#### Saved entries
○ ○ ○

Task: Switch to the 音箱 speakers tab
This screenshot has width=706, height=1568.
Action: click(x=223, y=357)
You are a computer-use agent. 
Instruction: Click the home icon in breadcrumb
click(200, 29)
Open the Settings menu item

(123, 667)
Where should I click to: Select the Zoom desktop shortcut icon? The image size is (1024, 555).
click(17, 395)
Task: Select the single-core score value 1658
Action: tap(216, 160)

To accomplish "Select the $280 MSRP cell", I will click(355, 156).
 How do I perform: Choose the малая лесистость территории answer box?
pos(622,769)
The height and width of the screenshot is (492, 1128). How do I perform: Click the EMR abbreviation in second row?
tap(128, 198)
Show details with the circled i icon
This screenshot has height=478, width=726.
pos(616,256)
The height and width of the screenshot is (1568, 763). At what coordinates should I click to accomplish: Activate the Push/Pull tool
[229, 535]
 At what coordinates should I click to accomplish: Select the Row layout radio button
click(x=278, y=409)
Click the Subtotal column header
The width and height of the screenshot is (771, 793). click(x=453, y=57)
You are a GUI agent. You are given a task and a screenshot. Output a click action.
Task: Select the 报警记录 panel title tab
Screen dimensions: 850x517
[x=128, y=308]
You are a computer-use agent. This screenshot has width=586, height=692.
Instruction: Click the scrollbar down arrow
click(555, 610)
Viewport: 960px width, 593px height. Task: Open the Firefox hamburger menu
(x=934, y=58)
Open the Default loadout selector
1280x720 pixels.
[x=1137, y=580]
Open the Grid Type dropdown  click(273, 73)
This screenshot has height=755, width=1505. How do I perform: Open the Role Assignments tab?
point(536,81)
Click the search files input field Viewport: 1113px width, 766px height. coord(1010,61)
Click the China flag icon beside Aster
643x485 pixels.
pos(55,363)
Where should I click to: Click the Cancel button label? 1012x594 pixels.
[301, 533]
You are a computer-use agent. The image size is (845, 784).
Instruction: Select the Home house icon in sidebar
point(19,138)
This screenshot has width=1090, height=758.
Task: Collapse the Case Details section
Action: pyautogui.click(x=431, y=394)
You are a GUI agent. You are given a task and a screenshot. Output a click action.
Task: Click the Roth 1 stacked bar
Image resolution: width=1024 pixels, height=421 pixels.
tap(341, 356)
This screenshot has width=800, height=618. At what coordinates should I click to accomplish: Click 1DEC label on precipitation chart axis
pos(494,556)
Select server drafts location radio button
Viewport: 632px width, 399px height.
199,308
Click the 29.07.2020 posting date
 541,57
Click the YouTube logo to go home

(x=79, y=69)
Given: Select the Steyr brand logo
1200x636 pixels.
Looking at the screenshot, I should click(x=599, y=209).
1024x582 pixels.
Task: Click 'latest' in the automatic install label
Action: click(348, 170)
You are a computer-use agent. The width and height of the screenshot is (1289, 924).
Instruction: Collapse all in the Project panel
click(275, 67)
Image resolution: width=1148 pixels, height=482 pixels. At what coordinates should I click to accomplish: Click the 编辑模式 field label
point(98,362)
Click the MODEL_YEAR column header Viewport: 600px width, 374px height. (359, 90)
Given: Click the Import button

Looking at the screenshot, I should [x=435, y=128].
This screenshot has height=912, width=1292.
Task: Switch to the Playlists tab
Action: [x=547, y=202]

○ ○ ○

#### Aim of the exercise
From the data above, count the lines that contain "agent" and write only that count.

#### Exercise response
6